カバー装画は、”王朝継ぎ紙研究会”とある。昔のお経や、和歌を書いた紙がすばらしいデザインの和紙であることがある。和紙の文化も日本の大事な文化だ。
四国・九州のお寺というと、まず思い出すのが、お遍路さんで有名な四国八十八箇所。本書では、一番の霊山寺と、七十五番の善通寺が取り上げられている。
昔、善通寺の近くの金刀比羅宮にお参りしたことはあるのだが(階段がきつかったのと、○金マークの団扇を土産で買ったので、しっかり覚えている)、善通寺はたぶん行っていないと思う。
お遍路さんは、ブームが続いていると思う。一月ぐらいゆっくり休めたら、全部回れるのだろうか。計算では、一日3寺ぐらい回れば、完遂できることになるのだが。
善通寺は、唐から帰国した空海が、親の佐伯氏から寄進を受けた寺地に長安の青龍寺を模して建立したという。日本で初の真言宗のお寺ということになる。

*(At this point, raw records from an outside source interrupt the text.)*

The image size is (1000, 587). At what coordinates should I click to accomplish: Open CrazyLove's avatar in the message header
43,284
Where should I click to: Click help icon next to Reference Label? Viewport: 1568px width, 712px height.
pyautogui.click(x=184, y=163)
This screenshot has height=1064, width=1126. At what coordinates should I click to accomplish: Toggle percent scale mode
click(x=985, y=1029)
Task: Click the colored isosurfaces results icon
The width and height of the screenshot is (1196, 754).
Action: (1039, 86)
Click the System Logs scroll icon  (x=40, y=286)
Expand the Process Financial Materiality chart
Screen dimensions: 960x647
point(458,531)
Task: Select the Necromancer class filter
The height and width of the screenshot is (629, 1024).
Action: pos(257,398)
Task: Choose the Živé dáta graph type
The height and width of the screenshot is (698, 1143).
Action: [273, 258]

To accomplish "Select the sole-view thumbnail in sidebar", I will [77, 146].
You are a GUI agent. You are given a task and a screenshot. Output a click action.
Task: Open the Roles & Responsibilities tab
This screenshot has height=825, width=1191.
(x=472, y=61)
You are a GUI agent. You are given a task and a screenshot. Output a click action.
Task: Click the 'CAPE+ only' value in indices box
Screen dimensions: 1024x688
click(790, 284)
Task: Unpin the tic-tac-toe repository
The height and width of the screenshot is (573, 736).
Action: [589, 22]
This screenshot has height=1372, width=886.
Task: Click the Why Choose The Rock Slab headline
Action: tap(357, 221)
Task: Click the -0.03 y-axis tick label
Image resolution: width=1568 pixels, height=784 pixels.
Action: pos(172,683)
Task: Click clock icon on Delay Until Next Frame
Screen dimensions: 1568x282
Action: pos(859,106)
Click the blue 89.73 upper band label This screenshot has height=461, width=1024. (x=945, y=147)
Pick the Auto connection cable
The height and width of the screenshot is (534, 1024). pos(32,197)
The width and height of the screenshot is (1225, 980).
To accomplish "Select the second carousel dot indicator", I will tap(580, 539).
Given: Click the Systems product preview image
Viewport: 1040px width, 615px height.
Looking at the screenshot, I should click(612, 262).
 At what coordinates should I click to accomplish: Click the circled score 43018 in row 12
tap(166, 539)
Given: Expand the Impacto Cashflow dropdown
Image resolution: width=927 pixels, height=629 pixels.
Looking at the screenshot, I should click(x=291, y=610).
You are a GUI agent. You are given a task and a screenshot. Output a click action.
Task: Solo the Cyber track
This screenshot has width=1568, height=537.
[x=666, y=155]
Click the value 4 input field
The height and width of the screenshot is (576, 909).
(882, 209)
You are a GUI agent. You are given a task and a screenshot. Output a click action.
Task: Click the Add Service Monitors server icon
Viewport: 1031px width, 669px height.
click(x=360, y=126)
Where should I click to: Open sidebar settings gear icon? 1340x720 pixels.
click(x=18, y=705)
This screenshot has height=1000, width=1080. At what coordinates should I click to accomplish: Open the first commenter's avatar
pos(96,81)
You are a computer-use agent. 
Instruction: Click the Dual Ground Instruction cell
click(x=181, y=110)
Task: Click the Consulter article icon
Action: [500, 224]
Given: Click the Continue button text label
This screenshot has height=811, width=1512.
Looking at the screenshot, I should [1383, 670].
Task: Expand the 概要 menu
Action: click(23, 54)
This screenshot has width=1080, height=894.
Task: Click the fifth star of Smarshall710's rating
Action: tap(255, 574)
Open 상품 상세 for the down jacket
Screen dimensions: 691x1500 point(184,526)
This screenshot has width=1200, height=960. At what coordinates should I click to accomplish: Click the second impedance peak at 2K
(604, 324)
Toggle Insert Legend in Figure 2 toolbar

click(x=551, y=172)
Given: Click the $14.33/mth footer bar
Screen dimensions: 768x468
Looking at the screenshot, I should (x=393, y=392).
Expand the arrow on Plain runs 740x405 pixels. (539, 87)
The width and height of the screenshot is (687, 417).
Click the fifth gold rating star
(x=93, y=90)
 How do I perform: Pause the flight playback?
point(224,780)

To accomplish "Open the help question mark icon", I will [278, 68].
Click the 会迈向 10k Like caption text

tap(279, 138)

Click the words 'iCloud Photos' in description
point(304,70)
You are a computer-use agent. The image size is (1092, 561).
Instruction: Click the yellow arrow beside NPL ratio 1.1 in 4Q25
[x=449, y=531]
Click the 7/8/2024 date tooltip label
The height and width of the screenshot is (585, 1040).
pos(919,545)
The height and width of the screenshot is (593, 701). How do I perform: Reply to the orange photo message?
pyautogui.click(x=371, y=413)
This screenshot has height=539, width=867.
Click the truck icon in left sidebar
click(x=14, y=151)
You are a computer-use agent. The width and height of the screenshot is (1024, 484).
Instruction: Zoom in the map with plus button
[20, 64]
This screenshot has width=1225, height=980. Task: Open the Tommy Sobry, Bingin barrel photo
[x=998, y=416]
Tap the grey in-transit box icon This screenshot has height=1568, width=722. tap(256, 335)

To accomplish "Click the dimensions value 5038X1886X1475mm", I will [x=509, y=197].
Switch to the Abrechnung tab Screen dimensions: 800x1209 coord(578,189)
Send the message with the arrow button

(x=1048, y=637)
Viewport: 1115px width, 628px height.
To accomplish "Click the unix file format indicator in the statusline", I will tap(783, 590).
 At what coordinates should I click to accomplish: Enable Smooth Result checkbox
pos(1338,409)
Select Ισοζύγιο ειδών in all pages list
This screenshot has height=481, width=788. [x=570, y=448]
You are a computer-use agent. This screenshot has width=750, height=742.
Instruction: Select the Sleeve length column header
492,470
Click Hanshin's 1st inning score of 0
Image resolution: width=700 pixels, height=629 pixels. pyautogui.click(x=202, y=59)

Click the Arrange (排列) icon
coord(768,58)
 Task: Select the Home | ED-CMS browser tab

ほとんどの堂宇は、焼けて、今の建物は、ほとんどが江戸時代のものとのこと。ただ、規模は相当のもの。奥殿は、空海が生まれたところに建つという。法然が四国に流されていたのも、この善通寺。あの有名な満濃池も、善通寺の近くにある。
高野山とともに、空海の匂いが濃密に漂う一帯なのだ。